At this moment in the epidemic of COVID-19, many people who need HIV prevention products and services are struggling, and the stakes are high—will the world lose hard-won gains against HIV? But stakeholders in research are persevering with success and advocates are leveraging the day-to-day challenges to continue to demand the products people need today and in the future. We hope you’ll use these resources to tell the story, protect the global gains against HIV and push for more at this critical time.

AVAC, ITPC, TAG and Global Partners Launch New COVID Advocates Advisory Board

Today, AVAC along with the Treatment Action Group (TAG) and the International Treatment Preparedness Coalition (ITPC) officially launched the COVID Advocates Advisory Board (CAAB), an urgently needed step to leverage civil society expertise and power to ensure ethical, inclusive and accelerated research on COVID-19 vaccines, treatments and testing. The CAAB website was also launched today.

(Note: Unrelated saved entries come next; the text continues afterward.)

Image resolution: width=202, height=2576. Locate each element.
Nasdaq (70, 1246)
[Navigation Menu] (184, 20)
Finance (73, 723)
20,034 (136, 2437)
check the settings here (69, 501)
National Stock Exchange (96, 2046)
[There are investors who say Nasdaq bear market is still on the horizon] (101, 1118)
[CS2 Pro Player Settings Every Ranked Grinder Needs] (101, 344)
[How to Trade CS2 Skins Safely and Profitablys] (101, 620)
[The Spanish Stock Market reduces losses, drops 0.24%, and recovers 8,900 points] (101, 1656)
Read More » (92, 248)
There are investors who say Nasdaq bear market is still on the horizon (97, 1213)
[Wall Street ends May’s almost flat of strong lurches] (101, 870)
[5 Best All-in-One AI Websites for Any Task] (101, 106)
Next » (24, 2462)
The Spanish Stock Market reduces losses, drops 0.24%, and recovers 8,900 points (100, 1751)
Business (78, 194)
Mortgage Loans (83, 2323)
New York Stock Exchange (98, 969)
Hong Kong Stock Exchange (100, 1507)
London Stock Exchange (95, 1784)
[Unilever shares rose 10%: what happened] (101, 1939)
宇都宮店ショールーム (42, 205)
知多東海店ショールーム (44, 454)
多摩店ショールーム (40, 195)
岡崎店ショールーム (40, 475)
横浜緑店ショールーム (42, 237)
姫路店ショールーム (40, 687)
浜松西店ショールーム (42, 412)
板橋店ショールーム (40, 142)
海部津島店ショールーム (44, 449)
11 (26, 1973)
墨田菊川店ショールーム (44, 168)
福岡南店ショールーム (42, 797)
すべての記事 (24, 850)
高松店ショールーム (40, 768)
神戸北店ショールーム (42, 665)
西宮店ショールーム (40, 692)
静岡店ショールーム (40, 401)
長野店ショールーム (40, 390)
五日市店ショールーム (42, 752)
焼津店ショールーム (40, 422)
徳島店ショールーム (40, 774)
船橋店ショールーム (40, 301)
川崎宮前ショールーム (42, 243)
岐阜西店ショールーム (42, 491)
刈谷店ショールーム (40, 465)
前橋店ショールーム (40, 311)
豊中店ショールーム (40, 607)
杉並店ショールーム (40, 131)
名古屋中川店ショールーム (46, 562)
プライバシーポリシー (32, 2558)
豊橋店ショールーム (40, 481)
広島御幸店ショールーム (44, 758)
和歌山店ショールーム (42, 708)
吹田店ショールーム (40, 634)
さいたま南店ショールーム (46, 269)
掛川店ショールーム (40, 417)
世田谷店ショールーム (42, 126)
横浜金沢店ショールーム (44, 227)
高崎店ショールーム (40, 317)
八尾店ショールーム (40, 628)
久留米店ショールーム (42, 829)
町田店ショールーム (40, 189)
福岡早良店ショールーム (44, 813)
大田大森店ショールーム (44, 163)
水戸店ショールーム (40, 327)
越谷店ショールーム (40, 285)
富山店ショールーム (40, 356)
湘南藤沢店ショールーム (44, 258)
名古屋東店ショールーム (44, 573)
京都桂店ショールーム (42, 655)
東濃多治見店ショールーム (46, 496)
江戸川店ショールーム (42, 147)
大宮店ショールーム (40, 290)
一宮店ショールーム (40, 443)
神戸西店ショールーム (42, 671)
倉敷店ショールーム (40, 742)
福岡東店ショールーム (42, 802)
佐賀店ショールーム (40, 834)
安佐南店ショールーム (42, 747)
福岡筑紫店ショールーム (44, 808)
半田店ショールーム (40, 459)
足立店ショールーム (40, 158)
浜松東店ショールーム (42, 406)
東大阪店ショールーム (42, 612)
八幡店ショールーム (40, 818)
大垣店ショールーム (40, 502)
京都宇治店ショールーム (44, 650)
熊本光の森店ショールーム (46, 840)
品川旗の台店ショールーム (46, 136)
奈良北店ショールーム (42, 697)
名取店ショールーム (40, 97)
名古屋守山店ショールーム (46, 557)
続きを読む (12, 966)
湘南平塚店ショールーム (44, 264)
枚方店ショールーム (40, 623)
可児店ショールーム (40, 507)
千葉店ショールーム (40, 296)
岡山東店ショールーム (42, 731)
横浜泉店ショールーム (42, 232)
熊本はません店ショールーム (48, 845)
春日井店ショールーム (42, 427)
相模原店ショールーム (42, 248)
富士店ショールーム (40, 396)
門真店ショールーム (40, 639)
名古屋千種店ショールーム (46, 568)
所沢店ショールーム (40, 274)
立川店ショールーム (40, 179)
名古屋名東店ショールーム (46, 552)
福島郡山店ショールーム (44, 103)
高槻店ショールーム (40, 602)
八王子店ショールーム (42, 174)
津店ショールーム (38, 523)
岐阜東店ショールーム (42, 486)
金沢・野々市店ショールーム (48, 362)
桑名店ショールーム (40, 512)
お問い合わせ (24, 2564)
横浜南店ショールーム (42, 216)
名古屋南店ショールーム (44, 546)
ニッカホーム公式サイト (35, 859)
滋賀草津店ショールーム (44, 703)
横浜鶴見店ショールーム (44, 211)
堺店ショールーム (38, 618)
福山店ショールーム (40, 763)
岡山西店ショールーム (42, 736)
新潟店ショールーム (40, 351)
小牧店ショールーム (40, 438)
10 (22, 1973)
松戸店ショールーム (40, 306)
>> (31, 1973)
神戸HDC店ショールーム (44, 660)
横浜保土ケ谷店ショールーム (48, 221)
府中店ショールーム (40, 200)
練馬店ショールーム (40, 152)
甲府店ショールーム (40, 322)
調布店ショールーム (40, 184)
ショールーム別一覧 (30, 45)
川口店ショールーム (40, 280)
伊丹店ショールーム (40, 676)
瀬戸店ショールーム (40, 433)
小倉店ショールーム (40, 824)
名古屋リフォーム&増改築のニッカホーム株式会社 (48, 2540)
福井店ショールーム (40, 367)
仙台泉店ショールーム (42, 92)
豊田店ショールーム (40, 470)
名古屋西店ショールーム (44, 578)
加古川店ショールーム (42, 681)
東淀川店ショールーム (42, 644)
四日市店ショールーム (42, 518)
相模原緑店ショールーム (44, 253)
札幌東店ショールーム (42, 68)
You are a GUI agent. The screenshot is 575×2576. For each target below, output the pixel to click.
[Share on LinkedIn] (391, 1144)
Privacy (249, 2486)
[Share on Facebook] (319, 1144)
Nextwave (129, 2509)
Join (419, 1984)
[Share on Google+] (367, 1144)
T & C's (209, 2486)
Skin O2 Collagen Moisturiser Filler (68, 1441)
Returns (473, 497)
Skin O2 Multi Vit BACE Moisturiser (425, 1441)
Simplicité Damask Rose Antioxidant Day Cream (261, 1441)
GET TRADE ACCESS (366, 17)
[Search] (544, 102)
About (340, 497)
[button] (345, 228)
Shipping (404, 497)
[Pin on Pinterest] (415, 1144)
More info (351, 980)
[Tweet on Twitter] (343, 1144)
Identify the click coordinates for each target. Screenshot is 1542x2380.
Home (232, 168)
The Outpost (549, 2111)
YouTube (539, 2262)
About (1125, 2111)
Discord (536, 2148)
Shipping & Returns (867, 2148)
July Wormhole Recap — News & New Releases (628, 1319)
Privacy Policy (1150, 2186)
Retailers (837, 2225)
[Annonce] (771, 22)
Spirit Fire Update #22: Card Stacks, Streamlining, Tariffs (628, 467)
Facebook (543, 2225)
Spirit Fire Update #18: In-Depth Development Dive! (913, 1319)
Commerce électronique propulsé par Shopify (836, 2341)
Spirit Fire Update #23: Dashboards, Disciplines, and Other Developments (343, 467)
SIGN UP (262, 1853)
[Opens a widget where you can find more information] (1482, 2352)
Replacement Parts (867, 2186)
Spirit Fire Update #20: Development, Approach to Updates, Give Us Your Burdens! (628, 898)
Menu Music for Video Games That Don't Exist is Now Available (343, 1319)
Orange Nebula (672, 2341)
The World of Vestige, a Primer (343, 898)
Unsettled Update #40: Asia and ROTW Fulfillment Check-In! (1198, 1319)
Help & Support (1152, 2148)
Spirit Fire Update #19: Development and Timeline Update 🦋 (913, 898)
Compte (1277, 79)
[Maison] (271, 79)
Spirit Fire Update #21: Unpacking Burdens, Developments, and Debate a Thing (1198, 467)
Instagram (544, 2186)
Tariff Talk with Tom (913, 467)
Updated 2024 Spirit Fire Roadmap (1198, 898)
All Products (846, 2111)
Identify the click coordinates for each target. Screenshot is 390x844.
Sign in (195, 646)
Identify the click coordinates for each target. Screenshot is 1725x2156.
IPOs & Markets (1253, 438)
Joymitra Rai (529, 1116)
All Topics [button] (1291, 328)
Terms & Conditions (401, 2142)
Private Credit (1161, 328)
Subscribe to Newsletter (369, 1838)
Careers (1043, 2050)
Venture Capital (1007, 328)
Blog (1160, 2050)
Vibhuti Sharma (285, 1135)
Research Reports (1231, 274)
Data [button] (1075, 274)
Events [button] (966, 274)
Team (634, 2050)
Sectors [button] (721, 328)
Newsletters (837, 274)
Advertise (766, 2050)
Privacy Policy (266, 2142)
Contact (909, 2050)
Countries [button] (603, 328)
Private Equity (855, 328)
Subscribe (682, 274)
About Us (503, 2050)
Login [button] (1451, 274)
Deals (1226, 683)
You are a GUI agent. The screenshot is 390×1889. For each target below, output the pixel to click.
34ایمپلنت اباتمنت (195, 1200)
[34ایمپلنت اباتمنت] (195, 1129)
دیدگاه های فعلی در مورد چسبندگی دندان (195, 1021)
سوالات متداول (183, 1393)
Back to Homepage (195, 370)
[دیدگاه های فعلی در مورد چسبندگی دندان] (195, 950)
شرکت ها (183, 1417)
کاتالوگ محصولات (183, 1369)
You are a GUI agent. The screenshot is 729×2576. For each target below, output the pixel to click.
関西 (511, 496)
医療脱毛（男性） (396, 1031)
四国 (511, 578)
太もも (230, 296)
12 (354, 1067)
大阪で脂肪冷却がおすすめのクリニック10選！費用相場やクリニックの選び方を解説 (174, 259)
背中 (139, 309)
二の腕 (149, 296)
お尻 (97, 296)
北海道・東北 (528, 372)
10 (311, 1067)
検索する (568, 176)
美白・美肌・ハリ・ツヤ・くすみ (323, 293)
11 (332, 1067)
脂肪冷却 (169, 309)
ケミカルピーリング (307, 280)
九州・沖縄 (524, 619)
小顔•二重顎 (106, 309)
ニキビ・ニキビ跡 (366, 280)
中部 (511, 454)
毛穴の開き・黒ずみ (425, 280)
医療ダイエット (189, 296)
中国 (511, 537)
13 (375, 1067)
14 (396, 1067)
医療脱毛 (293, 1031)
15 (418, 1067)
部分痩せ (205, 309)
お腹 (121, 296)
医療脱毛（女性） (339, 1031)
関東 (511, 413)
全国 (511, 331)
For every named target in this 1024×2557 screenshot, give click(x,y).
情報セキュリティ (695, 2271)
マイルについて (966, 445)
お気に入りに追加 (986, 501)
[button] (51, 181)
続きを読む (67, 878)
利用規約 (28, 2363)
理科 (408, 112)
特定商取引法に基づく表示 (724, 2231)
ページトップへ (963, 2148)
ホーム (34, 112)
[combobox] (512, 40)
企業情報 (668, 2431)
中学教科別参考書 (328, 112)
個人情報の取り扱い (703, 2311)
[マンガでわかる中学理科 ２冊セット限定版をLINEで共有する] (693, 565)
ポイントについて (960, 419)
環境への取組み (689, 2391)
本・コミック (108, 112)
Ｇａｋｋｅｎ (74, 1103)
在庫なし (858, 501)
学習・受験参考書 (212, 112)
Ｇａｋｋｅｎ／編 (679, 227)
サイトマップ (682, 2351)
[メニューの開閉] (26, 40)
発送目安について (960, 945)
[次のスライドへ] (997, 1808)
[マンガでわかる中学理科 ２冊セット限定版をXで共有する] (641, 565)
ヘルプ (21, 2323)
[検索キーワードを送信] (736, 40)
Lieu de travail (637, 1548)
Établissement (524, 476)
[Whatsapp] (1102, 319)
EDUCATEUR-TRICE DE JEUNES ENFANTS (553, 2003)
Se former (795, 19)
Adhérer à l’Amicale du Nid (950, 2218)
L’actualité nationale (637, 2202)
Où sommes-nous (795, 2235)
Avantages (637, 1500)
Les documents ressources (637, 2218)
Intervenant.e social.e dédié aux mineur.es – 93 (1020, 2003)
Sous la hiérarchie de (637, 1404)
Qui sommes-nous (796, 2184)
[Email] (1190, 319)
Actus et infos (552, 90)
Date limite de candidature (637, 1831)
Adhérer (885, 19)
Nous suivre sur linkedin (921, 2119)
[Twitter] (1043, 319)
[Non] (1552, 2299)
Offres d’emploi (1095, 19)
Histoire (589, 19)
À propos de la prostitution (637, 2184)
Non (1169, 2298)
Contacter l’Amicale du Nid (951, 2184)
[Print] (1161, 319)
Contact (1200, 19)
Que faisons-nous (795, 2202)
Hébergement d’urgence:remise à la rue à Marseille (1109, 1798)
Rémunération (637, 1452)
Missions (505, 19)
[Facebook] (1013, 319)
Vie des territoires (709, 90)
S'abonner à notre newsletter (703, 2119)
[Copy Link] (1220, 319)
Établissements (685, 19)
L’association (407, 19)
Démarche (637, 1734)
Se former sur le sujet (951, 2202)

The CAAB is working to create an open platform to amplify voices of individuals and groups most impacted by COVID-19 which is—like HIV—exacerbated by pre-existing racial, economic and structural inequalities. As immediate next steps, the CAAB will:

  • Continue to lobby for formal engagement with all four pillars of WHO’s ACT-Accelerator (ACT-A) and the US government’s Operation Warp Speed, ACTIV and CoVPN programs, in order to ensure civil society input into research and access planning, development, implementation, and dissemination of results;
  • Expand research literacy to support civil society input into COVID-19 research at community, national, regional and global levels;
  • Adapt and disseminate an approach to applying Good Participatory Practice Guidelines to COVID research;
  • Facilitate meaningful dialogue among research teams and communities so stakeholders’ perspectives are included in the design, planning, and implementation of clinical trials and there is open communication about research goals, processes, and results;
  • Advocate for equitable access to products developed through COVID-19 R&D to all people in need.

As co-conveners of the CAAB, we undertake these actions with the full understanding that research must earn the trust of the communities where products will be tested and eventually deployed. Without this, trials are slower, uptake of proven products is lower, and solutions that show efficacy in trials do not have impact in the real world. We also know that planning for equitable access starts well before data are available, and that people who need products most must, without fail, fight for that access.